Ada satu masalah penting yang harus diwaspadai saat kebakaran. Hal ini berkaitan dengan masalah kesehatan yang dipicu oleh asap kebaran, atau dikenal dengan istilah smoke inhalation (inhalasi asap).
Inhalasi asap terjadi ketika seseorang terlalu banyak menghirup partikel dan gas asap yang berbahaya. Dampaknya dapat menyebabkan inflamasi pada paru-paru dan jalur napas, serta menyebabkan bengkak dan menghalangi oksigen.
Bila tidak segera ditangani, inhalasi asap dapat memicu penyakit pernapasan akut dan kerusakan pernapasan, hingga berujung pada kematian.
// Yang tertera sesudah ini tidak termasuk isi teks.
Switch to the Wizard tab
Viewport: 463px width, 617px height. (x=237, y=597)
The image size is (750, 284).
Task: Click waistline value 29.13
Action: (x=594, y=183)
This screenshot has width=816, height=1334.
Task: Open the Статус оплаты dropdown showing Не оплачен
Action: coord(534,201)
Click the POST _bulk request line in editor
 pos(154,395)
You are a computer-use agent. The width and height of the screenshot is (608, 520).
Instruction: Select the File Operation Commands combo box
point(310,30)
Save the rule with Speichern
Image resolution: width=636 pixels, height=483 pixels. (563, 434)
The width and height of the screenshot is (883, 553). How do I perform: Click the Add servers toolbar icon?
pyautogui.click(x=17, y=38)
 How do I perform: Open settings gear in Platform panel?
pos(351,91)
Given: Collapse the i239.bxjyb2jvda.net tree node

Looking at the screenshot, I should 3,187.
Nah, untuk menghindari hal-hal yang tidak diinginkan, ada baiknya Anda mengetahui gejala-gejala yang timbul ketika seseorang mengalami inhalasi asap. Dilansir Okezone dari WebMD, Senin (24/2/2020), berikut ulasannya.
Batuk
Ketika selaput lendir pada saluran pernapasan mengalami iritasi, mereka akan mengeluarkan lebih banyak lendir. Bronkospasme dan peningkatan lendir diketahui dapat menyebabkan batuk. Warna lendirnya sendiri bisa jernih atau hitam tergantung pada derajat partikel yang terbakar dan terendap di paru-paru dan trakea.

Napas pendek
Gejala ini disebabkan oleh cedera langsung pada saluran pernapasan yang menyebabkan penurunan oksigen ke darah. Hal tersebut bisa jadi akibat kandungan bahan kimia dalam asap, sehingga sel di dalam tubuh tidak mampu memanfaatkan oksigen secara maksimal. Alhasil terjadilah kondisi napas pendek, atau kesulitan bernapas.
Suara serak
Asap kebakaran yang mengandung bahan kimia dapat mengiritasi pita suara, menyebabkan kejang, pembengkakan, dan penyempitan saluran udara bagian atas. Dalam arti lain, bila seseorang mengalami serak pada suaranya, maka kemungkinan besar dia telah mengalami gejala inhalasi asap.
Mata
Warna mata bisa menjadi kemerahan dan teriritasi karena asap. Dalam beberapa kasua, korena mata juga memiliki luka bakar.